## Text
= = =
ARTICLE

Climate Change. Do we need to be concerned?

Two recent articles by Amaziah George of the State of the Territory caught my attention. Both addressed the issue of climate change. Both spoke to my concern that as a community we are not appropriately focused on how climate change will impact our lives and livelihood and what should we be doing, now, to prepare for it.

“An Entire Economy, Wiped Out In Ten Minutes”, references the 1867 Virgin Islands earthquake and tsunami that decimated much of Charlotte Amalie coastal infrastructure. On St. Croix, it washed a large naval vessel ashore in Frederiksted and washed houses into the sea at Gallows Bay.

In an earlier article “USVI Will Be Only Caribbean Nation Absent From Paris Climate Accord” Amaziah draws his readers attention to the Virgin Islands standing out as the Caribbean community not represented in the Paris Climate Accord.
= = =
## Set exercise 1
In the climate change article, where did the 1867 tsunami wash a large naval vessel ashore?
= = =
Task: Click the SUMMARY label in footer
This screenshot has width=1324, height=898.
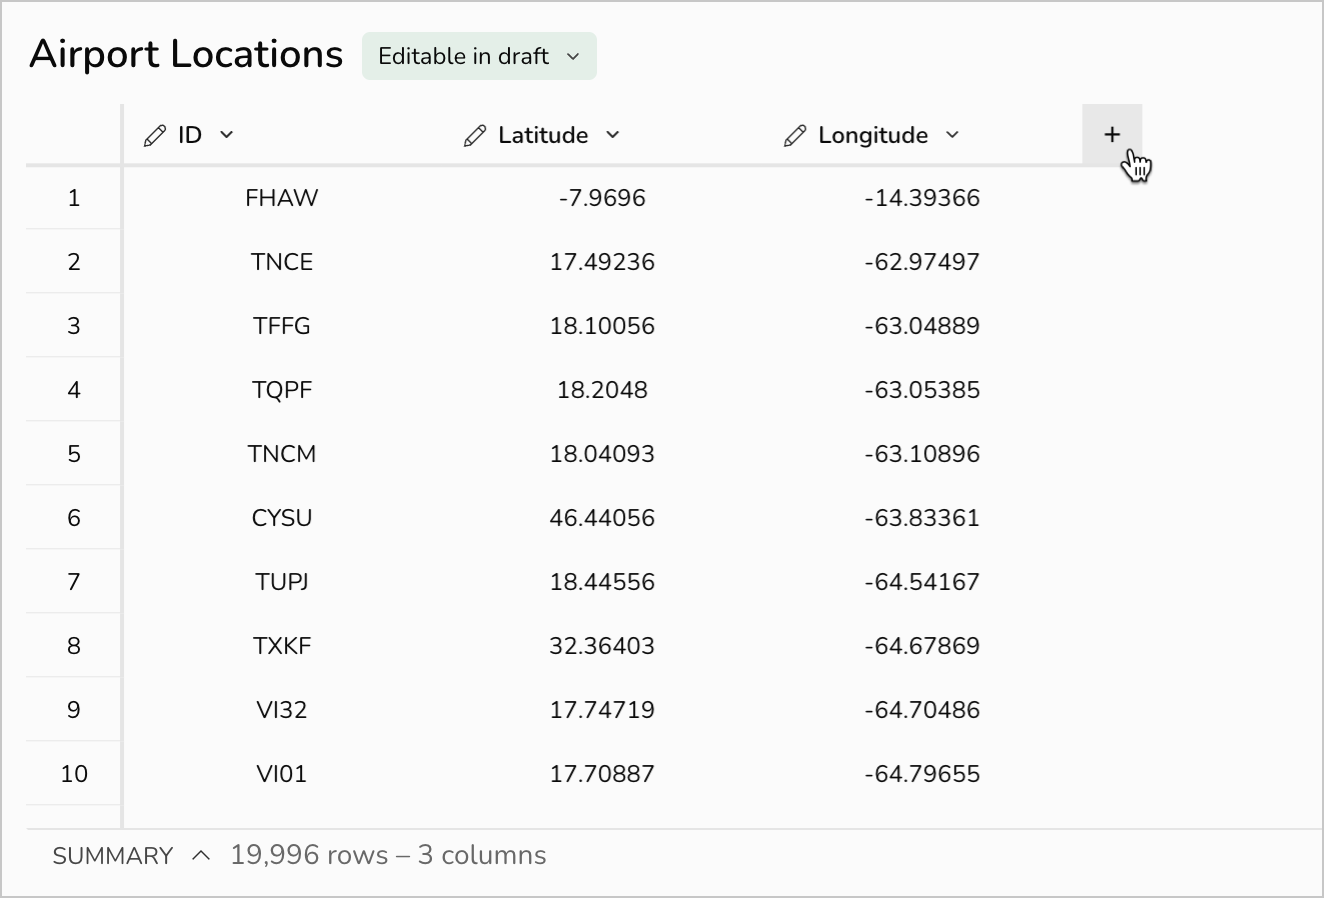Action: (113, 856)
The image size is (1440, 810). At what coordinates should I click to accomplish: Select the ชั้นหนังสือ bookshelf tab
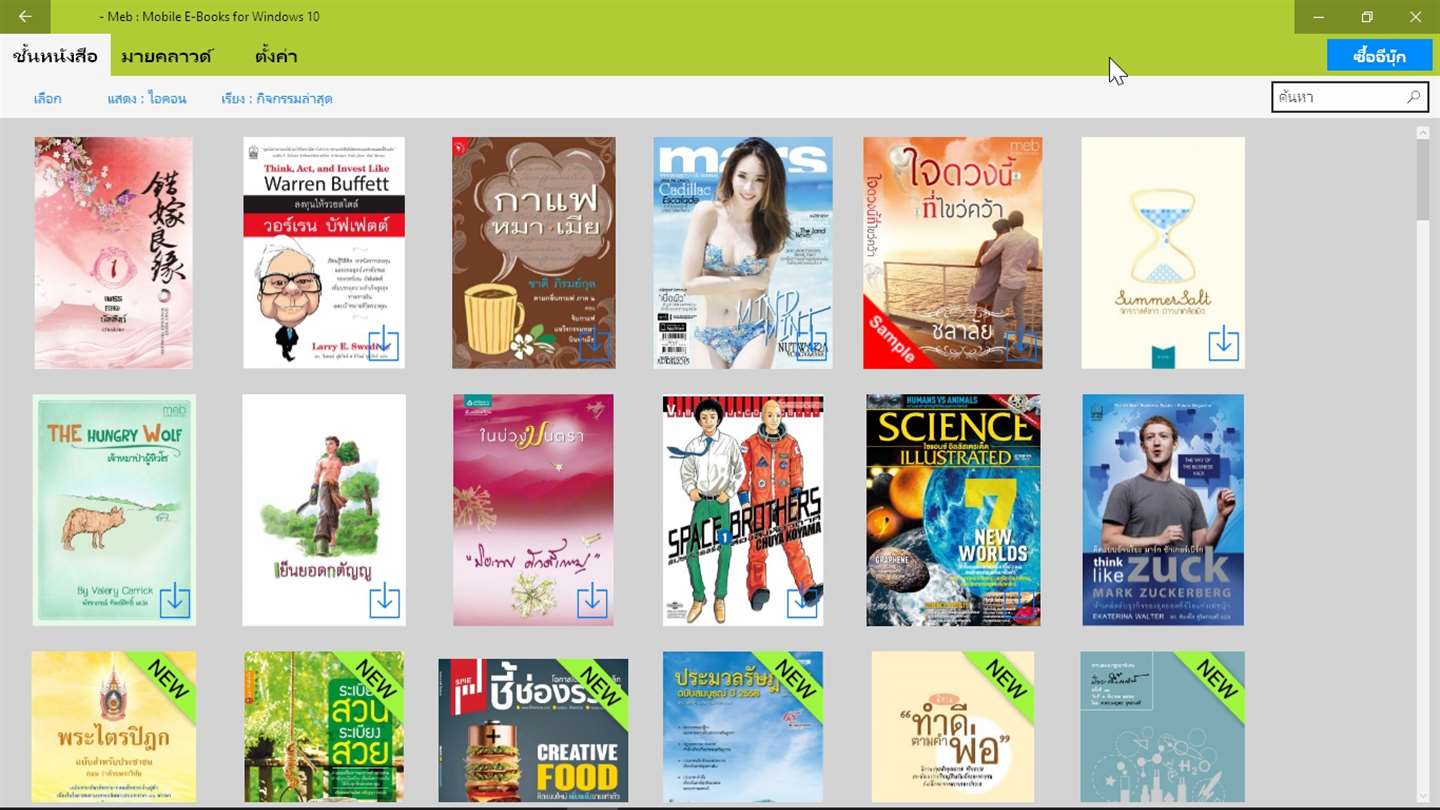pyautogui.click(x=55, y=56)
= = =
## Set exercise 2
Reproduce every line of the records above, requests included, adding 44 to each coordinate in the answers. Omit the pictures.

## Output 1
Frederiksted, on St. Croix.

## Output 2
Task: Click the SUMMARY label in footer
This screenshot has width=1324, height=898.
Action: (157, 900)
The image size is (1440, 810). At what coordinates should I click to accomplish: Select the ชั้นหนังสือ bookshelf tab
pyautogui.click(x=99, y=100)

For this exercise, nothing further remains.